Business
Largecaps to lead near term as markets wait for earnings and trade clarity: Ashi Anand
Speaking to ET Now, Ashi Anand, Founder & CEO, IME Capital offered a measured, ground-up view that ties market direction firmly to economic and earnings fundamentals, while also flagging intensifying competition in new-age consumption themes.
On the much-debated revival of small and midcap stocks, Anand cautioned against premature optimism. “For small and midcaps to come back, you first need the overall markets to come back. You need momentum in the economy and corporate earnings, so that is actually the first level.” He noted that investors are closely tracking the ongoing results season for early signs of an earnings turnaround across sectors. According to him, clarity on macro variables—especially the contours of the US-India trade deal—remains a critical missing piece.

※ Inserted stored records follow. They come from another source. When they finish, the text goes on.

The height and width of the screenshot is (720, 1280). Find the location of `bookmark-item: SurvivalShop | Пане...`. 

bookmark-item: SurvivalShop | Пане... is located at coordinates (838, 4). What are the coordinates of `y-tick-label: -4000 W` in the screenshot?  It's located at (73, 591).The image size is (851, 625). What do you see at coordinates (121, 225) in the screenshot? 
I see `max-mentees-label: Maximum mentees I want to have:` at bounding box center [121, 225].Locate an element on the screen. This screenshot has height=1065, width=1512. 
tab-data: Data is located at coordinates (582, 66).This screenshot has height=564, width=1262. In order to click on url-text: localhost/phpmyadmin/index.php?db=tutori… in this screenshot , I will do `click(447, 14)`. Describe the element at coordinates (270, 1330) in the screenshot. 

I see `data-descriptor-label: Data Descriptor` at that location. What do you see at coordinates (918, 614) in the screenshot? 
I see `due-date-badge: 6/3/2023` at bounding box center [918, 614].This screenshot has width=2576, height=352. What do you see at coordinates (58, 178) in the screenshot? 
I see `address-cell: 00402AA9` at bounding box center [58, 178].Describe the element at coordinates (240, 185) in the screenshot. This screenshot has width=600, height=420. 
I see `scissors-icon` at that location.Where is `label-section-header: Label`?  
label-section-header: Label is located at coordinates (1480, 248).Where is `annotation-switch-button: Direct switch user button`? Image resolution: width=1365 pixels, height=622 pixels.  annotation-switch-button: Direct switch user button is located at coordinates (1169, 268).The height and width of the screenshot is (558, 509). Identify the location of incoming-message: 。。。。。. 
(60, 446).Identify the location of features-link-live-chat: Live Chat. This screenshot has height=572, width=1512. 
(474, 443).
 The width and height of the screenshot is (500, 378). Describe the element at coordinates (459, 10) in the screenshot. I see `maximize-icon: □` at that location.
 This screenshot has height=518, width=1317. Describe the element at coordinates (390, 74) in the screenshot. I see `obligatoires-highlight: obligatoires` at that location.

Without that visibility, expecting an early surge in the broader market may be unrealistic. “I think expecting to see small and midcaps recovering without clarity around this overall corporate earnings recovery, that is probably unlikely,” Anand said, adding that largecaps are likely to continue outperforming over the next quarter or two. Participation from small and midcaps, he stressed, will come only as confidence around earnings recovery strengthens.
Addressing the broader question of market momentum, Anand expressed cautious optimism about 2026. “We are fairly confident that the momentum of the markets in 2026 would actually be upwards,” he said, while explaining that 2025’s weakness needs to be seen in context. After two years of strong performance, markets have been digesting a slowdown in economic growth and corporate earnings, compounded by global uncertainties that were absent earlier.
However, the groundwork for a recovery appears to be taking shape. Anand pointed to policy measures rolled out over the past several months—income tax cuts in lower slabs, GST rationalisation and interest rate cuts—as factors that could revive consumption. Stress in the banking sector, from net interest margin pressures to asset quality concerns, also seems to be easing. “As you are getting into 2026, there are clear signs of parts of the market which were under strain starting to come back,” he noted.
Beyond macro and market cycles, investor attention is also firmly on the quick commerce segment, especially with Zepto’s proposed IPO. Anand described the listing as one that will be “very interesting and very closely watched,” both from a valuation and competitive standpoint. Unlike peers such as Swiggy or Eternal, which straddle food delivery and quick commerce, Zepto is a pure-play bet on rapid delivery—a business growing faster but still deep in investment mode. “Quick commerce is possibly the most interesting land grab or the most interesting sector which is out there,” Anand said, highlighting the massive opportunity as traditional commerce and e-commerce increasingly shift toward instant delivery models. At the same time, competition is only set to intensify. With Zepto raising fresh capital and incumbents like Swiggy and Eternal sitting on strong cash balances—alongside the looming presence of Amazon and Flipkart—the near term is likely to remain fiercely contested.
Importantly, Anand pushed back against an excessive focus on near-term profitability. “We think it is more important that companies continue to invest, continue to grow even at the cost of short-term profitability,” he said, arguing that scale and positioning today will determine who emerges as one of the top two or three winners five to six years down the line.
For now, portfolio decisions will hinge on relative valuations and clearer disclosures as Zepto moves closer to listing. As Anand summed up, with many numbers still awaited, sharper judgments will follow once more data is on the table.
In the meantime, markets appear to be in a waiting phase—balancing early signs of recovery against the need for sustained earnings momentum. For investors, patience and selectivity, rather than aggressive risk-taking, may remain the dominant strategy as the road to 2026 unfolds.